* Text shown

┄┄┄┄┄┄┄┄┄┄┄┄┄┄┄┄┄┄┄┄

Guidelines for Better Sleep During a Pandemic
Everyone is experiencing this pandemic differently. For some, working from home and having to home-school children means that they’re busier than usual. For others, being furloughed or watching loved ones who are “essential” go out day after day means that they’re feeling anxious about the future.
Many of us are waking up at night with a brand new list of worries. How do we cope?
The problem isn’t just the lack of sleep; it’s what a lack of sleep can do to our health. Getting restful sleep, and enough of it, can help our immune system function optimally. It can also aid in our mental health and help us fight back against the depression and anxiety so many of us are feeling now.
Good sleep is not something we can take for granted, and it’s not something we can do without.
Why Aren’t We Sleeping Well?
Among the causes for our collective sleep disturbances are our disrupted schedules, our anxiety, and the prevalence of screens in our lives.
- Lack of a Normal Schedule
One of the main reasons so many of us are experiencing sleep disturbances is that our normal schedule has been disrupted. It may be surprising, but our little routines, like dropping kids off at school or going to a weekly yoga class, give us “anchors” to organize our day around. Without these anchors, we may feel rudderless, out at sea. If you’re stuck at home and finding it easy to oversleep in the mornings, you may also be missing out on natural light or ignoring your body’s natural sleep rhythm.

┄┄┄┄┄┄┄┄┄┄┄┄┄┄┄┄┄┄┄┄

* Your tasks
- A) According to the sleep guidelines, getting restful sleep can help the immune system do what?
- B) Rewrite the sleep guidelines starting at "Guidelines for Better" and ending at "can do without.", swapping "immune system" for "natural defenses".
The items that follow have nothing to do with the text above.

* Dataset content
┄┄┄┄┄┄┄┄┄┄┄┄┄┄┄┄┄┄┄┄

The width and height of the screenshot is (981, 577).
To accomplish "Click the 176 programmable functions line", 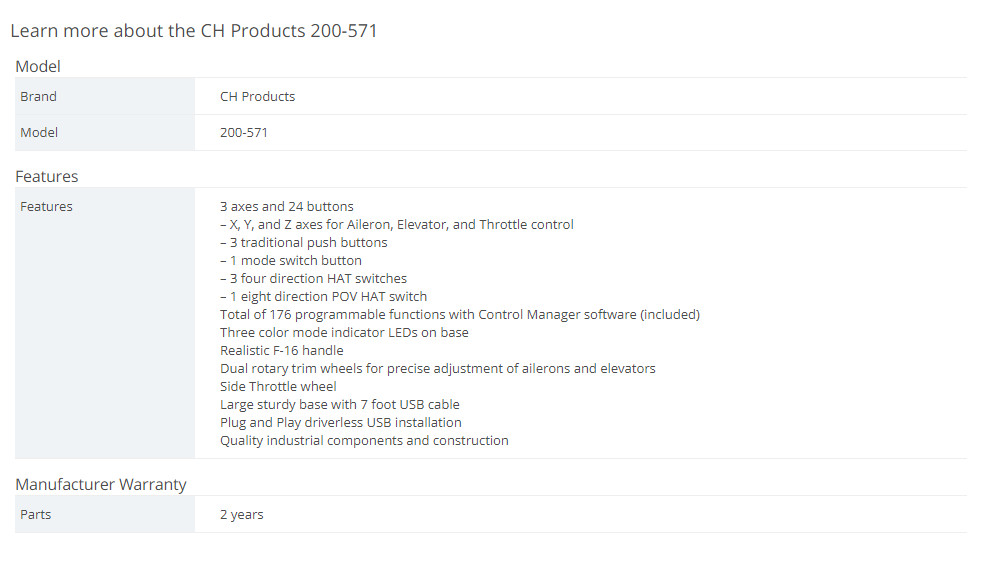I will [460, 315].
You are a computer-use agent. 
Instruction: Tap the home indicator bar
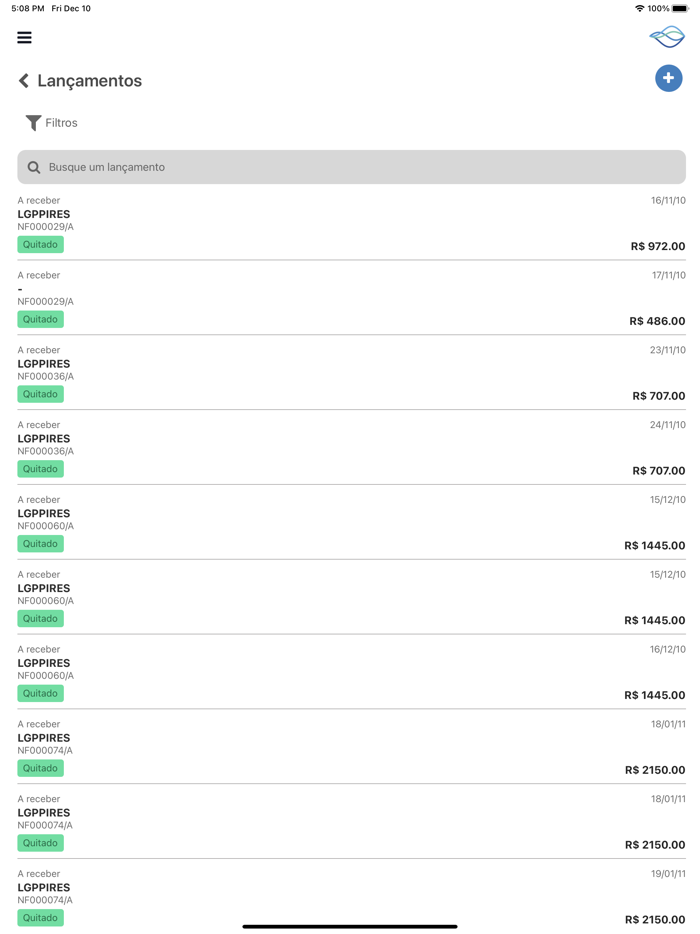pos(350,926)
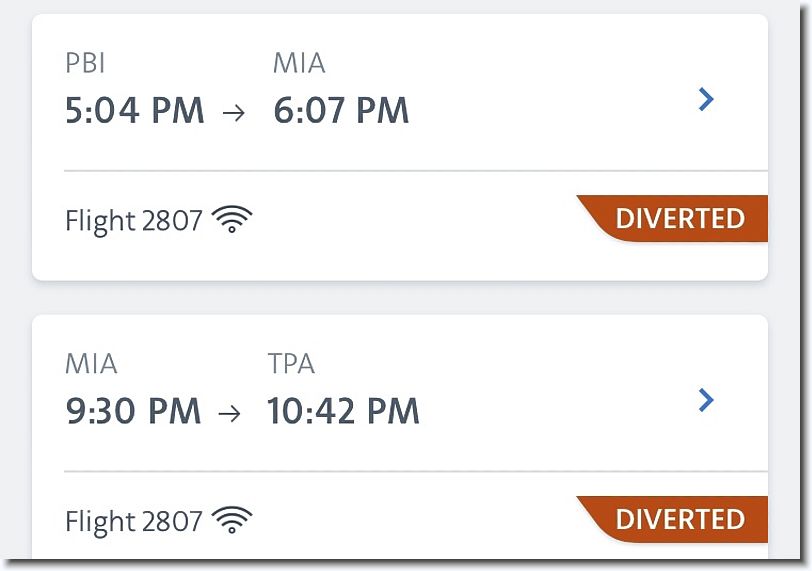Click divider line in MIA to TPA card

(x=416, y=472)
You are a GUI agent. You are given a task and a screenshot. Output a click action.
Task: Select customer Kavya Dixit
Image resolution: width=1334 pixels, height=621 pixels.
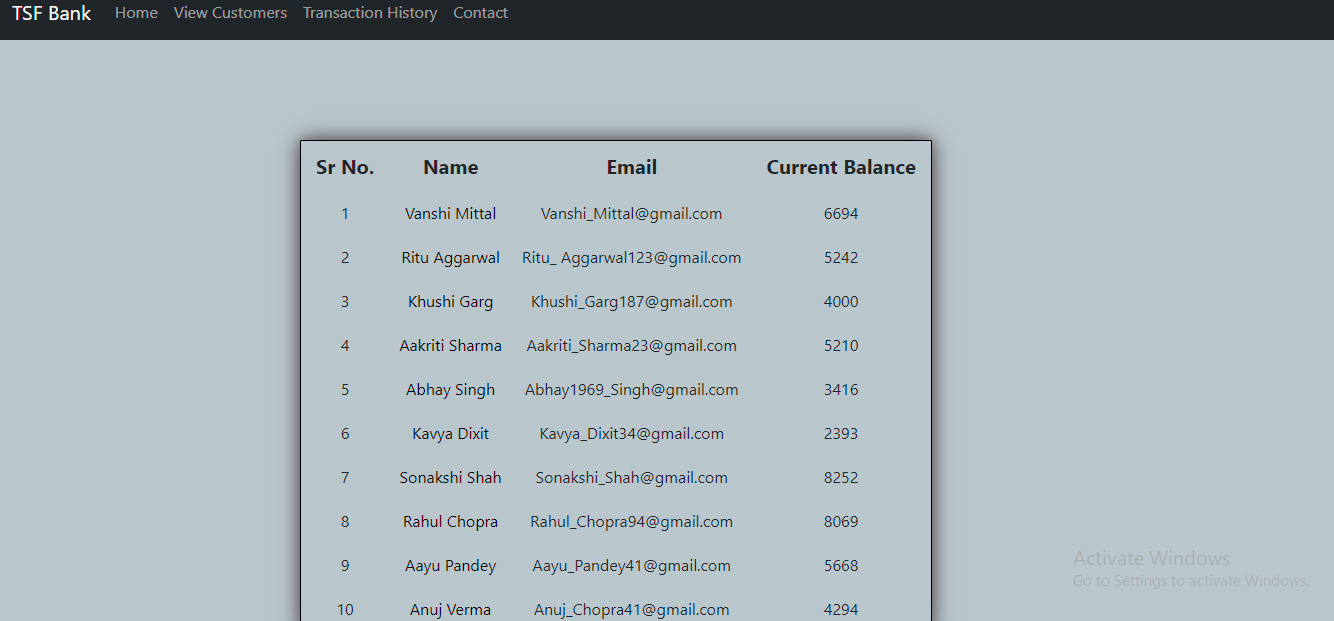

┄┄┄┄┄┄┄┄┄┄┄┄┄┄┄┄┄┄┄┄

* Answers to the problems
- A) Function optimally.

- B)
Guidelines for Better Sleep During a Pandemic
Everyone is experiencing this pandemic differently. For some, working from home and having to home-school children means that they’re busier than usual. For others, being furloughed or watching loved ones who are “essential” go out day after day means that they’re feeling anxious about the future.
Many of us are waking up at night with a brand new list of worries. How do we cope?
The problem isn’t just the lack of sleep; it’s what a lack of sleep can do to our health. Getting restful sleep, and enough of it, can help our natural defenses function optimally. It can also aid in our mental health and help us fight back against the depression and anxiety so many of us are feeling now.
Good sleep is not something we can take for granted, and it’s not something we can do without.